This study investigated the relationship between body mass index (BMI) and outcomes in patients with atrial fibrillation (AF).
In the ENGAGE AF-TIMI 48 trial, patients with AF were randomized to warfarin (international normalized ratio 2.0-3.0) or edoxaban. The cohort (N = 21 028) included patients across BMI categories (kg/m2): underweight (<18.5) in 0.8%, normal (18.5 to <25) in 21.4%, overweight (25 to <30) in 37.6%, moderately obese (30 to <35) in 24.8%, severely obese (35 to <40) in 10.0%, and very severely obese (≥40) in 5.5%. In an adjusted analysis, higher BMI (continuous, per 5 kg/m2 increase) was significantly and independently associated with lower risks of stroke/systemic embolic event (SEE) [hazard ratio (HR) 0.88, P = 0.0001], ischemic stroke/SEE (HR 0.87, P < 0.0001), and death (HR 0.91, P < 0.0001), but with increased risks of major (HR 1.06, P = 0.025) and major or clinically relevant non-major bleeding (HR 1.05, P = 0.0007). There was a significant interaction between sex and increasing BMI category, with lower risk of ischemic stroke/SEE in males and increased risk of bleeding in women. Trough edoxaban concentration and anti-Factor Xa activity were similar across BMI groups >18.5 kg/m2, while time in therapeutic range for warfarin improved significantly as BMI increased (P < 0.0001).

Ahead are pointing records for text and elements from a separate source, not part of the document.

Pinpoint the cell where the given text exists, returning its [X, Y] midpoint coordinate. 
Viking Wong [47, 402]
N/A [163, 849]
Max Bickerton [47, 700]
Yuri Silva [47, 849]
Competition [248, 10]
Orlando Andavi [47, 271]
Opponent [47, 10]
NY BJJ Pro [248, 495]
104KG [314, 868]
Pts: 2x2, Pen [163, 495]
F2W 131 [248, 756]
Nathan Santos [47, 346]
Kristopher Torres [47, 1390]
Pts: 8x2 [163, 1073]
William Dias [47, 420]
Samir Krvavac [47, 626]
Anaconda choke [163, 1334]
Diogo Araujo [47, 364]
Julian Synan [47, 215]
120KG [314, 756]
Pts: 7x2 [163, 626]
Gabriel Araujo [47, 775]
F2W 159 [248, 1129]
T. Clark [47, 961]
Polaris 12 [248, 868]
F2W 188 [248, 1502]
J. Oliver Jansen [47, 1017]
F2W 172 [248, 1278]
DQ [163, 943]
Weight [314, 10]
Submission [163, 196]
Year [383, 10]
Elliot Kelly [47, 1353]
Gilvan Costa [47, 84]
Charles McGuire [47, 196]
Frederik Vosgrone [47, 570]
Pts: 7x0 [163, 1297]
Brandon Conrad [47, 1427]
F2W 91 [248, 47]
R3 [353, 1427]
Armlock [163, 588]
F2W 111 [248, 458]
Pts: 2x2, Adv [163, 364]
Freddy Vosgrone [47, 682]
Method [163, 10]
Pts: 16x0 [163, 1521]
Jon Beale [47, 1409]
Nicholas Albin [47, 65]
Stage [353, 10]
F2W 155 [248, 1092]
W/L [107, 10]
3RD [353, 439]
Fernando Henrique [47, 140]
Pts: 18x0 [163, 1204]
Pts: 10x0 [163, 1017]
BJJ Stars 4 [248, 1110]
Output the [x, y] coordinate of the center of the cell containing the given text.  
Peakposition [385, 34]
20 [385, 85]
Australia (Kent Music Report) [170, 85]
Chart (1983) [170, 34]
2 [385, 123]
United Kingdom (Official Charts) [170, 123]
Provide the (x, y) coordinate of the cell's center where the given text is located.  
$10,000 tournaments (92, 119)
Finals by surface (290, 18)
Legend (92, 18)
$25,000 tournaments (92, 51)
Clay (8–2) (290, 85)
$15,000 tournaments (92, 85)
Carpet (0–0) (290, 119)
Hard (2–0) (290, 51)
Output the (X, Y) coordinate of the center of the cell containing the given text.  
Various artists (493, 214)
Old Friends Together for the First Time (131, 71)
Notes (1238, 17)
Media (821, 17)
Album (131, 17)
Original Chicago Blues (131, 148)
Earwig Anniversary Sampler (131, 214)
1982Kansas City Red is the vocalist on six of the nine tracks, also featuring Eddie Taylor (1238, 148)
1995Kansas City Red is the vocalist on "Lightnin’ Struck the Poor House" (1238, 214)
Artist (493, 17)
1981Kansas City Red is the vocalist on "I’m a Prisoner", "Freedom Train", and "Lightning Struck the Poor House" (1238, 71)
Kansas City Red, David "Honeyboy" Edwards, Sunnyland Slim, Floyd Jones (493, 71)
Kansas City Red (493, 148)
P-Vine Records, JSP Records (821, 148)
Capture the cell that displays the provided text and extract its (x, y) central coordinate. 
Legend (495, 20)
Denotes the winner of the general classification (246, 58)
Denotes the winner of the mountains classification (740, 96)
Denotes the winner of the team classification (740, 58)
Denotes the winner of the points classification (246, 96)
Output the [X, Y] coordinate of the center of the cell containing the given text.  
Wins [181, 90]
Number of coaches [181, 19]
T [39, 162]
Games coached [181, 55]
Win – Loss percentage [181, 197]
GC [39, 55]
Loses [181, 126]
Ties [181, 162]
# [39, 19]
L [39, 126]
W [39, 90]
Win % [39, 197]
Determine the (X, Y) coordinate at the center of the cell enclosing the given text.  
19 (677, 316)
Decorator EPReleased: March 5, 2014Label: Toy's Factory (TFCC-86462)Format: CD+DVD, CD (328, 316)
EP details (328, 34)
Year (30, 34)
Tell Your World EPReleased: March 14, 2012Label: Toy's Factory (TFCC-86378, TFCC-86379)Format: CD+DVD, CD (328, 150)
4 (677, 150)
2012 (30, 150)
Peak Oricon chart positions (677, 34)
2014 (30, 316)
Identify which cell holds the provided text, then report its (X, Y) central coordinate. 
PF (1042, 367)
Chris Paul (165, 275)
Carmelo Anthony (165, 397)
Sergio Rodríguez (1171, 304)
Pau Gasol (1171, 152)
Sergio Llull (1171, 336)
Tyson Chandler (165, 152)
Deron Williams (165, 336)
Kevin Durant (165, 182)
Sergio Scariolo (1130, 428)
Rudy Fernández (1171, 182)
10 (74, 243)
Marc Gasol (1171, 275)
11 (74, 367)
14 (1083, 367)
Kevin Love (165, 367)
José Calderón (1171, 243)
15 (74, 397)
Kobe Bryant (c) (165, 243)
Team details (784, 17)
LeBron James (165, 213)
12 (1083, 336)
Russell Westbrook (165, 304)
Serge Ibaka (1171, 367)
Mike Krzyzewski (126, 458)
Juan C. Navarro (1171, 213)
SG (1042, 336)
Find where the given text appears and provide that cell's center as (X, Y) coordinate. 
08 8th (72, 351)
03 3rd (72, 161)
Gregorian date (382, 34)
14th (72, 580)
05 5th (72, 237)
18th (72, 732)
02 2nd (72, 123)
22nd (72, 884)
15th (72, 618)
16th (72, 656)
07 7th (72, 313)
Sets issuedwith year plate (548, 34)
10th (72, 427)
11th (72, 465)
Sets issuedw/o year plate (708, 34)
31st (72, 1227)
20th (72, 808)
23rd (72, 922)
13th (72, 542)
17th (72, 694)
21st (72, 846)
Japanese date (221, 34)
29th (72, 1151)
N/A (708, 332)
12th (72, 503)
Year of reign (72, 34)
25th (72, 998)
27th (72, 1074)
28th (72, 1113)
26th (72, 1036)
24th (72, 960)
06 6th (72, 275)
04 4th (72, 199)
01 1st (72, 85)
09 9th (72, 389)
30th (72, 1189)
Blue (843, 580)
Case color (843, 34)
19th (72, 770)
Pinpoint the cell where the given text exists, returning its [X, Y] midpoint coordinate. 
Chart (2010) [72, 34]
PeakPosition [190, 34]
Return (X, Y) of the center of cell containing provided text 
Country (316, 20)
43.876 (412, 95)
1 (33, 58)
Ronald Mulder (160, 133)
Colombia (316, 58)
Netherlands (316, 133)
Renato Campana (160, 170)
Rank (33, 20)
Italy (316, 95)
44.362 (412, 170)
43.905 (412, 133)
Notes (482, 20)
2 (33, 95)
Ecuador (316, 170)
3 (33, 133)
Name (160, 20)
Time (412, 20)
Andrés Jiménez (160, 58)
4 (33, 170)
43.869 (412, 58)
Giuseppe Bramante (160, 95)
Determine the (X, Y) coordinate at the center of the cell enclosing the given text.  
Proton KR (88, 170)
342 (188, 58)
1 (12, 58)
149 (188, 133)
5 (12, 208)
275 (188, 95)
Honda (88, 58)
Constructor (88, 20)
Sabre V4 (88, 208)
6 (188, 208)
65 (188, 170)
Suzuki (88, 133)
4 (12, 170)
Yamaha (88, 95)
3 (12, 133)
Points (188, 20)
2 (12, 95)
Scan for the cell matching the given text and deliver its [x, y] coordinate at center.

The effects of edoxaban vs. warfarin on stroke/SEE, major bleeding, and net clinical outcome were similar across BMI groups.
An increased BMI was independently associated with a lower risk of stroke/SEE, better survival, but increased risk of bleeding. The efficacy and safety profiles of edoxaban were similar across BMI categories ranging from 18.5 to >40.